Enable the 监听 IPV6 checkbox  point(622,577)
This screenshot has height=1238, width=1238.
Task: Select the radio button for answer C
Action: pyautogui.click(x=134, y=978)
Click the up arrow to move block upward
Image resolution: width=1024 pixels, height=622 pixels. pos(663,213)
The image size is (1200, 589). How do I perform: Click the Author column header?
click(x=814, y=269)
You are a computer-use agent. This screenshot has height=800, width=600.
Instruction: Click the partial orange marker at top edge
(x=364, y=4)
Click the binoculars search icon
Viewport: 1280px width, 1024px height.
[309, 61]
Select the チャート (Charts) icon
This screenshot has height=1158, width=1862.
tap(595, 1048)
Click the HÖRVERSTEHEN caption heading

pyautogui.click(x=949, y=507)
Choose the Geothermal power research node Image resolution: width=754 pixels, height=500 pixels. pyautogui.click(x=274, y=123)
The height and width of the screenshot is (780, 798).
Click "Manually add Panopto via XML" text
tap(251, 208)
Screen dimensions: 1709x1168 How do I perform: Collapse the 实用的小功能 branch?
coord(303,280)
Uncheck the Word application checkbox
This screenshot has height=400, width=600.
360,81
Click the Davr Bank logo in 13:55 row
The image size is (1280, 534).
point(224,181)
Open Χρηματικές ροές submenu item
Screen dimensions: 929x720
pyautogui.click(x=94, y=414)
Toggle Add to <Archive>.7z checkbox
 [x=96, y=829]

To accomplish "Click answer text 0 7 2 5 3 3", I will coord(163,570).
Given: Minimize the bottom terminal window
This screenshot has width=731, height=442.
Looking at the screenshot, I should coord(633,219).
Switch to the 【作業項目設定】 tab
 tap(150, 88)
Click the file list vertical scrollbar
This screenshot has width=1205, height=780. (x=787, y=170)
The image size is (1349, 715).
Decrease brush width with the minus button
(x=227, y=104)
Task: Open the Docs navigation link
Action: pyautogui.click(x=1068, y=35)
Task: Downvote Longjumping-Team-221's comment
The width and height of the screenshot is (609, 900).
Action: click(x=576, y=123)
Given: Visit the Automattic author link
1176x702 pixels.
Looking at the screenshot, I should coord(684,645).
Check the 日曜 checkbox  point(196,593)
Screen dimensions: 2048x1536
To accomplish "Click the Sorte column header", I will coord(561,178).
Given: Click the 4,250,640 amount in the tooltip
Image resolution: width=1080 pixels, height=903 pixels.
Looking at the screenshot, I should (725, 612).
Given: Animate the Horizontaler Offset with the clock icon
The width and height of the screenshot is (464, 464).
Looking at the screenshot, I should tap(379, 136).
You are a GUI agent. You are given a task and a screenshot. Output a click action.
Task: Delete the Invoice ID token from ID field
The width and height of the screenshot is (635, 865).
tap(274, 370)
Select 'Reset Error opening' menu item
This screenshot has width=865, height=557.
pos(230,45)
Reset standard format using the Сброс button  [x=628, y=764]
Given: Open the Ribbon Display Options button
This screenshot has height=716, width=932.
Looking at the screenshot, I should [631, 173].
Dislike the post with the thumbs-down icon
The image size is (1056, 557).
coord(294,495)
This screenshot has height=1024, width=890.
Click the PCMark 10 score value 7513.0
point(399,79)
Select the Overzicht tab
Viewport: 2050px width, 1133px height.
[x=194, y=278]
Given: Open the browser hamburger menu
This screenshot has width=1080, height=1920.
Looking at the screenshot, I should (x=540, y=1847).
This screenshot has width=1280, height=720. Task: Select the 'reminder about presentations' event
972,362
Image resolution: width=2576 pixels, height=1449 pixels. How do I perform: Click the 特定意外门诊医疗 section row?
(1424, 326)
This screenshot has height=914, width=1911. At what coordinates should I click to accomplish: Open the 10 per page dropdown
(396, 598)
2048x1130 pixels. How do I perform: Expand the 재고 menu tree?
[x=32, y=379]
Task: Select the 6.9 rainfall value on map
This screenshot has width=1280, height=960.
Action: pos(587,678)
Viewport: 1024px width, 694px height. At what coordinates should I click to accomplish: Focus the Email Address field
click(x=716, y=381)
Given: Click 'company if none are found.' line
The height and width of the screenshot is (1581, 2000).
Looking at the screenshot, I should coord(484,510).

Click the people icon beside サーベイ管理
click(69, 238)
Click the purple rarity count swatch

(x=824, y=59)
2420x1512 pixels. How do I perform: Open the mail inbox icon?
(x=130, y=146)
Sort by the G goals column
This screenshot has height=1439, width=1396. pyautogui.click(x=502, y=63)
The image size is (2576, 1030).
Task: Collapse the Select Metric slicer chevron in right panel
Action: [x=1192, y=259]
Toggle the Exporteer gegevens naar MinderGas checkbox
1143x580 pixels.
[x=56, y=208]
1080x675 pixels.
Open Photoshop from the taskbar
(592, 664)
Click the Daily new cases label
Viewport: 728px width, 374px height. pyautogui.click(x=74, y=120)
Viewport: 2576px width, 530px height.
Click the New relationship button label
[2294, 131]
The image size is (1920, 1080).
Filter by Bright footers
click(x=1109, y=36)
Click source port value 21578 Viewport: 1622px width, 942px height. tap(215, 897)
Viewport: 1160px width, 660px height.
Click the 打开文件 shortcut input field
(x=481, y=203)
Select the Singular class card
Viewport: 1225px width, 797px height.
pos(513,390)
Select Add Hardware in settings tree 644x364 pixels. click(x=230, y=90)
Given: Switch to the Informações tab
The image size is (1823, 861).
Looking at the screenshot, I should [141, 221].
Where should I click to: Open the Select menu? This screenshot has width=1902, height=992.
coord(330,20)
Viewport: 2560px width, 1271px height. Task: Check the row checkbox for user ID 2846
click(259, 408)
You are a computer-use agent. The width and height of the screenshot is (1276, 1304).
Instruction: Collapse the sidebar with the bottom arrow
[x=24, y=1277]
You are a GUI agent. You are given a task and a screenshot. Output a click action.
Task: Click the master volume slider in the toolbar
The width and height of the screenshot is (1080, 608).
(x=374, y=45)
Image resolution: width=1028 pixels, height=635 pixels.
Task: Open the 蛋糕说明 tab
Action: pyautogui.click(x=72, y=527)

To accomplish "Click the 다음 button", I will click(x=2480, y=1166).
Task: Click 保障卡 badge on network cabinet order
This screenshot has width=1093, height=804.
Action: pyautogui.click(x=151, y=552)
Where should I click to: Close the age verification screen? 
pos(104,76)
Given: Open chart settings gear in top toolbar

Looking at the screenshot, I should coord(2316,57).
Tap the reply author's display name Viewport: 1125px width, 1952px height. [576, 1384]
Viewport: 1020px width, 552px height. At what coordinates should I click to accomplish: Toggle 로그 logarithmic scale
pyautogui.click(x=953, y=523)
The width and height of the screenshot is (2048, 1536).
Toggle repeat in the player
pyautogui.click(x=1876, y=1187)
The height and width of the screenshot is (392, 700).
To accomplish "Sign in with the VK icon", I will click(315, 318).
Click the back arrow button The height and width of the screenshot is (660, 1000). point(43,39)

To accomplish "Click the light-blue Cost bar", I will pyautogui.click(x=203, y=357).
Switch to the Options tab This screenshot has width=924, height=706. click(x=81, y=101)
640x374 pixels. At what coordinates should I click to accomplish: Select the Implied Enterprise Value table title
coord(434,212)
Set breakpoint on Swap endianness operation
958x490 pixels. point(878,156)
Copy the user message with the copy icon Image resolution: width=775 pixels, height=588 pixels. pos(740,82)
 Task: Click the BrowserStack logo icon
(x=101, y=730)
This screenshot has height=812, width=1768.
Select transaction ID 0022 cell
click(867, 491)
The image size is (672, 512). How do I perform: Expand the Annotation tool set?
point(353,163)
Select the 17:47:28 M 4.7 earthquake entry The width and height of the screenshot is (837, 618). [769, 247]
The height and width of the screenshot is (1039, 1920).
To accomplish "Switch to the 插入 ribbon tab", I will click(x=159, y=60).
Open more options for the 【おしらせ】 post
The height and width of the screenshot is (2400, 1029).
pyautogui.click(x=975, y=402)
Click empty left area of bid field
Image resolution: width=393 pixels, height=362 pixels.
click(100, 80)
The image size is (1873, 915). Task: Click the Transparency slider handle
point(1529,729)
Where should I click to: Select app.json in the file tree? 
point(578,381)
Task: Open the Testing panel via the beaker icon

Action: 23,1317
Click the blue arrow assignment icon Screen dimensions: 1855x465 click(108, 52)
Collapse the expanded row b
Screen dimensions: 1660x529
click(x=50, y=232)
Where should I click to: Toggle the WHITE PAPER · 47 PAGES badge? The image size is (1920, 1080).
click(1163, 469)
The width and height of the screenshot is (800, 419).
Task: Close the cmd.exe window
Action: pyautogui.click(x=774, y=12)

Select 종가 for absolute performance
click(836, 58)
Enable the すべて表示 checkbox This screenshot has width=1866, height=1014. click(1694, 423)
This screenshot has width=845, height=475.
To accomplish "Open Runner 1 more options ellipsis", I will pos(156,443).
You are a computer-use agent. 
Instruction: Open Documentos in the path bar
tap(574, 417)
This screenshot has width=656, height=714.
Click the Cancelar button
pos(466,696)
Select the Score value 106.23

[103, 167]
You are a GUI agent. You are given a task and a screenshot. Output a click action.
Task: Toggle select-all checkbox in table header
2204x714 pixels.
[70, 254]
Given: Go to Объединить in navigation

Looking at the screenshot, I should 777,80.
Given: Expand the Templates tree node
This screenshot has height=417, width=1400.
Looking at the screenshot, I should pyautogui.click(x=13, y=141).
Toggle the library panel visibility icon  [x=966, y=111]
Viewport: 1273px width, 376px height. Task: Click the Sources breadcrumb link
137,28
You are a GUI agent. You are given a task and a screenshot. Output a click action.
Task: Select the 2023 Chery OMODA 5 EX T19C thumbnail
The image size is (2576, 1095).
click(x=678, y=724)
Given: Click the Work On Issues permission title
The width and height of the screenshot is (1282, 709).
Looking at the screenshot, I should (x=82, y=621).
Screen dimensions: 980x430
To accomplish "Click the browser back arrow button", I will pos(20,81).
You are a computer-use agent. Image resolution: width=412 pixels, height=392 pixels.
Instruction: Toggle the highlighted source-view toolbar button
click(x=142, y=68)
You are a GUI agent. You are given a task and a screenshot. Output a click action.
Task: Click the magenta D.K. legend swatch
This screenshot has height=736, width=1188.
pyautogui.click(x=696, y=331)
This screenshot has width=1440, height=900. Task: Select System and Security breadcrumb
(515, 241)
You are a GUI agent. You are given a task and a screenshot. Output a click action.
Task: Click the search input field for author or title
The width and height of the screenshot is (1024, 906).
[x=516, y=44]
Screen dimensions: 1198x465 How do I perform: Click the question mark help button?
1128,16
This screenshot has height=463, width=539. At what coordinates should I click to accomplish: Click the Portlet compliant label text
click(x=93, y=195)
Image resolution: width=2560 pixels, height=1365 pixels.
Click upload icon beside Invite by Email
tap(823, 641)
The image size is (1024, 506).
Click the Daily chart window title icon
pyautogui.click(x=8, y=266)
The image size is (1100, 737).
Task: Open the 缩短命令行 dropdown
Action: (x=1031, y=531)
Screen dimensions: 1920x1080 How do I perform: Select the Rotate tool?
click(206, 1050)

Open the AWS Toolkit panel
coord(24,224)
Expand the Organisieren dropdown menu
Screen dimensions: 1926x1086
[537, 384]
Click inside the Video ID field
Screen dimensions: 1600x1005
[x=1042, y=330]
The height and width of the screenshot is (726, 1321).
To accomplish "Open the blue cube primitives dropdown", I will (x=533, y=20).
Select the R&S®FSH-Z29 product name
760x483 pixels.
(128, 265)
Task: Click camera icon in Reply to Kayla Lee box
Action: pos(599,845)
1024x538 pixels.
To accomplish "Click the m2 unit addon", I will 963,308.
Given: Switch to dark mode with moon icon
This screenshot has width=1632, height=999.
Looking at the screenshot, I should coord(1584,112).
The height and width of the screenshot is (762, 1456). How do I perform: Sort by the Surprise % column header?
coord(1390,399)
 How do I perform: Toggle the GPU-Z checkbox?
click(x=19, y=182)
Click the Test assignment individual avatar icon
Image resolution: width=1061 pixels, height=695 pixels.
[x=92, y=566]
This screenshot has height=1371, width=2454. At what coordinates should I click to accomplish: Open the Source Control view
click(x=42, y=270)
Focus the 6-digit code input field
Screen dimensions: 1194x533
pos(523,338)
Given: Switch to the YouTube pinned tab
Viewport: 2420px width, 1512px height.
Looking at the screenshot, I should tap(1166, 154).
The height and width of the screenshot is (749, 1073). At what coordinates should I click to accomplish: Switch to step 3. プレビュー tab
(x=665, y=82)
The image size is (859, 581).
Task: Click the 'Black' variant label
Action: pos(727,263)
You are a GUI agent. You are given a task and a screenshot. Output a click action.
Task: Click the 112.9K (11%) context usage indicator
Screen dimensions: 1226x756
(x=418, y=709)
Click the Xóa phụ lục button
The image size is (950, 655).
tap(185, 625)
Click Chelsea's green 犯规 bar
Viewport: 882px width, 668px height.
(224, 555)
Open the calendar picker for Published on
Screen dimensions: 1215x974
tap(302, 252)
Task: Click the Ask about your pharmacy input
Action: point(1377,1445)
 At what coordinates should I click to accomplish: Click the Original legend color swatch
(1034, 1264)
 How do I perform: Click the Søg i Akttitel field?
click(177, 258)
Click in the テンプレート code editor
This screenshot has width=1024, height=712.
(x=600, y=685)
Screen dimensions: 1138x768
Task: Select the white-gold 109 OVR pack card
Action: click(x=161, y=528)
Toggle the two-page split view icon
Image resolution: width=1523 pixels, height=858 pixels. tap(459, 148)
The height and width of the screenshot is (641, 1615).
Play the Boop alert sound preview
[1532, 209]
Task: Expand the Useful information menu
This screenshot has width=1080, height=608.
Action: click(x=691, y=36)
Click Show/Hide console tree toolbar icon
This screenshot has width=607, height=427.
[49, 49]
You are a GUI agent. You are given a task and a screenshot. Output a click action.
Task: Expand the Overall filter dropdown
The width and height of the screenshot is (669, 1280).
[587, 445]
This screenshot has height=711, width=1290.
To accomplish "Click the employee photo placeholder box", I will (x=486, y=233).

▬▬▬▬▬▬▬▬▬▬

*DESCRIPTION OF THE TASK*: Rewrite the entries between the lines holding "Viewport: 2576px width, 530px height." and "Click source port", inclusive, with "relationship" changed to "connection" and everything else left as is.

*THE ANSWER*:
Viewport: 2576px width, 530px height.
Click the New connection button label
[2294, 131]
The image size is (1920, 1080).
Filter by Bright footers
click(x=1109, y=36)
Click source port value 21578 Viewport: 1622px width, 942px height. tap(215, 897)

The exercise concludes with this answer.